Caramaschi scrittore Dopo le guide si scopre romanziere

Il libro edito da Mursia è ambientato in Valle Aurina «Ho amato la montagna dopo una burrascosa riunione»


di Antonella Mattioli


BOLZANO. «Sa com’è nata l’idea? Leggendo un libro di Nabokov, uno scrittore russo che mi piace molto. C’erano due pagine, dicasi due, dedicate ad una finestra. In quella descrizione c’era tutta la sua maestria. Qualche giorno dopo, in un maso della Valle Aurina, mi sono ritrovato a osservare una vecchia serratura. Anch’io ho provato a raccontarla: è da lì che parte il mio romanzo». Renzo Caramaschi, 67 anni, alle spalle una carriera fatta interamente all’interno del Comune di Bolzano, arrivando a ricoprire il ruolo di direttore generale, appassionato di musica e teatro, ha appena dato alle stampe «Il segno del ritorno», edito da Mursia. È il suo primo romanzo che arriva dopo la pubblicazione di libri dedicati alle escursioni sulle montagne altoatesine.

Questo libro dov’è ambientato?

«In valle Aurina e più precisamente nella valle di Keil, una zona di cui sono innamorato. Il protagonista è Herbert, un contadino che vive nella prima metà del ’500 ed è animato da una forte volontà di riscatto. «Il segno del ritorno» incarna il sogno di una piccola umanità calpestata che sogna di tornare lì dove tutto è iniziato».

Come mai la scelta di collocare il romanzo in questo particolare periodo storico?

«Mi interessano la storia locale dal 1400 fino all’italianizzazione dell’Alto Adige, la rivoluzione francese e la storia economica medievale».

Dalle guide al romanzo, ma la montagna ancora una volta resta protagonista. Da dove nasce tanta passione?

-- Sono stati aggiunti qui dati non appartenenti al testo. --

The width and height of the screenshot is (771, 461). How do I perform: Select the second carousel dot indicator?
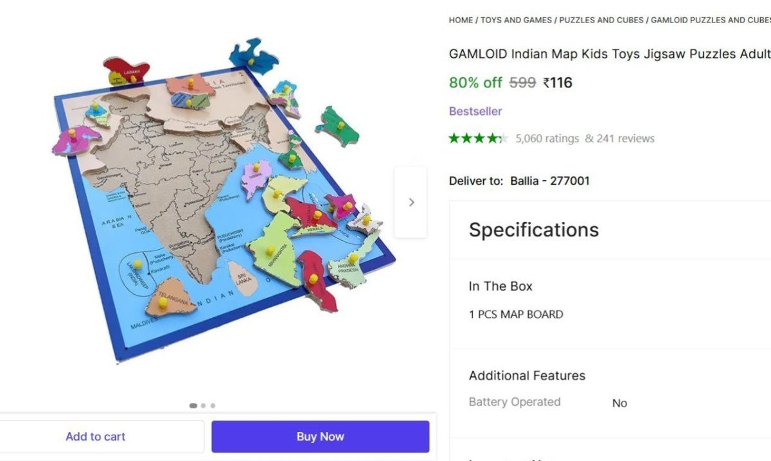click(203, 405)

«È una passione nata una ventina di anni fa, per caso».

Cosa significa per caso?

«Nonostante abbia frequentato il corso allievi ufficiali della Scuola militare alpina di Aosta, la montagna la odiavo. Il colpo di fulmine il 15 agosto del 1994 al termine di una riunione in Comune».

A Ferragosto?

«Sì, allora vicesindaco era Herbert Mayr. Si doveva parlare di finanziamento delle opere pubbliche e mi chiese se ero disponibile per il giorno di Ferragosto. E io dissì di sì. Il bello è l’orario in cui avevamo fissato l’incontro: lui propose le 6 di mattina. E, per non essere da meno, rilanciai per le 5. Discutemmo fin dopo mezzogiorno. Una discussione burrascosa, al termine della quale ho preso la macchina, sono salito fino a Cengles e dà lì verso la Croda omonima. Quel giorno è nato il mio amore per la montagna».

Sono vent’anni che lei passa i fine settimana in quota: da solo o in compagnia?

«Quasi sempre solo. Per 13 anni e mezzo mi ha accompagnato Vickie, splendido esemplare di Samoiedo».

In montagna però può essere pericoloso andare da soli.

«Sì. Ma vuol mettere la libertà che si ha? Vale la pena correre qualche rischio».